In another embodiment, a social network is analyzed more thoroughly in order to generate clusters of nodes. A social network is a weighted connected graph. Using clustering algorithms (e.g. single-link, complete link or minimum spanning tree algorithms), it is possible to define clusters of nodes. In the present context, each cluster is then assigned a unique GPID. In this embodiment, a user can be a member of zero, one or many social groups, depending upon the clustering algorithm used to create groups.
In another embodiment, groups are taken from the operating system security groups and no social network is used. Just as the other embodiments described above, a security group is given a unique GPID. A user can be a member of zero, one or many security groups on a corporate network.

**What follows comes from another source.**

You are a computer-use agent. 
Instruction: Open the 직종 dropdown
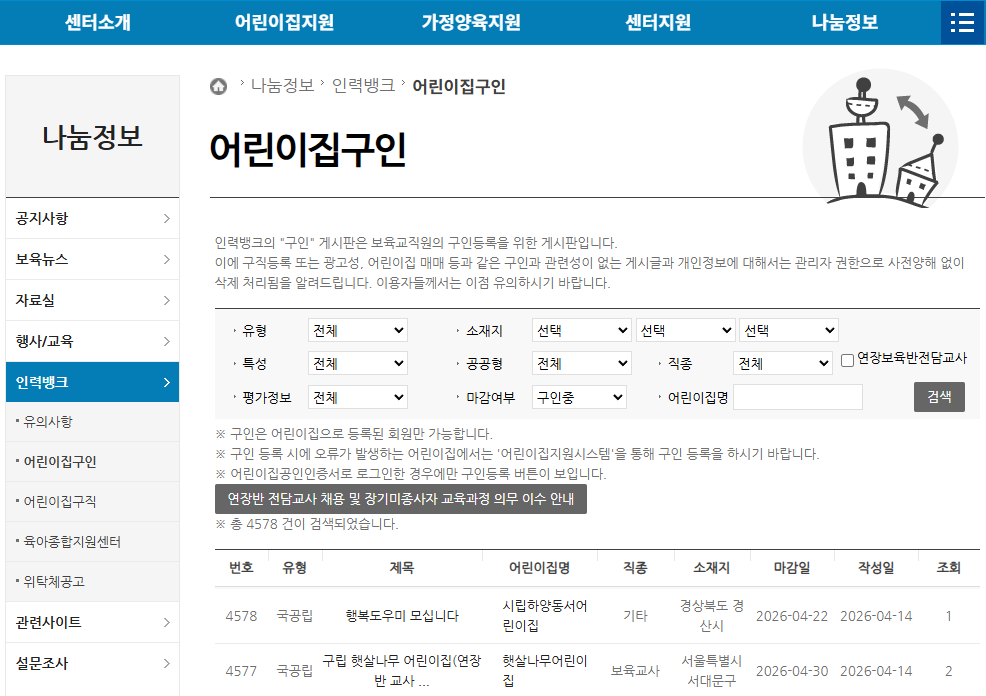click(782, 362)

In yet another embodiment, the organizational chart may be used to define hierarchical groups. FIG. 3 shows an example of an organizational chart. An organizational chart is generally a tree. Under such a representation, leaves or members (for instance, 301 and 302) under a common root (for instance, 300) are generally coworkers, while the root is the team leader. Small groups can thus be formed using the leader and his staff. Labels 310, 311 and 312 are three examples of such groupings. Group 310 includes members 300, 301 and 302. Group 311 includes members 302, 305 and 306. Group 312 includes members 303, 307 and 308. Larger groups like 320 (which includes group 312 and member 304) may also be formed by combining more levels from the hierarchy. Member 309 is not a member of any hierarchical group. Bach group is assigned a unique GPID, and a user can be a member of zero, one or many hierarchical groups.
The illustrations so far show many ways by which users can be members of groups. Methods to define group membership can be used interchangeably. This description thus starts with groups of users and means to identify which user belongs to which group. In the general case, a user can be a member of zero, one or many groups.

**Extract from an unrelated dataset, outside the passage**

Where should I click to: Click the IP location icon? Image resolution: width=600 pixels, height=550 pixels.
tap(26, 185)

Still referring to the figures, FIG. 4 illustrates the functionality of a traditional search engine system 405 on a corporate network. A PC or Workstation 400 submits queries to a search engine 420 via a search engine interface 410. The search engine interface communicates data to the search engine 420. A search engine 420 takes the query submitted to the interface 410 by a user and consults an index (database) 422 to retrieve results. These results are then ordered by relevancy by a ranking engine 424. The ranking is influenced by many factors (number of occurrence of query terms in documents, for instance). This ranking is referred herein as “traditional ranking”. The index 422 is built by getting documents from many locations, which may comprise an internal network 430, where files 432 and emails 434 are stored, and an external network 440, where Web pages 442 are crawled. Documents from other databases 450 may also be retrieved.
Still referring to the figures, FIG. 5 illustrates the search engine system 505 according to an embodiment, to which a personalization ranking module 526 is added. The personalization ranking module 526 uses a personalization database 528. The content of the personalization database 528 and the functionality of the personalization ranking module 526 are described below. The personalization ranking module 526 provides information relating the current user to the ranking engine module 524 in order to influence the ranking of the results.
A PC or Workstation 500 having a user interface (shown, but not labeled). A search engine interface 510, displayed on the user interface, is used to submit queries. The search engine interface 510 communicates data to the search engine 520. A search engine 520 takes the query submitted to the search engine interface 510 by a user and consults an index (database) 522 to retrieve results. These results are then ordered by relevancy by a ranking engine module 524. The ranking is influenced by many factors (number of occurrence of query terms in documents, for instance). This ranking is referred herein as “traditional ranking”. The index 522 is built by getting documents from many locations, which may comprise an internal network 530, where files 532 and emails 534 are stored, and an external network 540, where Web pages 542 are crawled. Documents from other databases 550 may also be retrieved.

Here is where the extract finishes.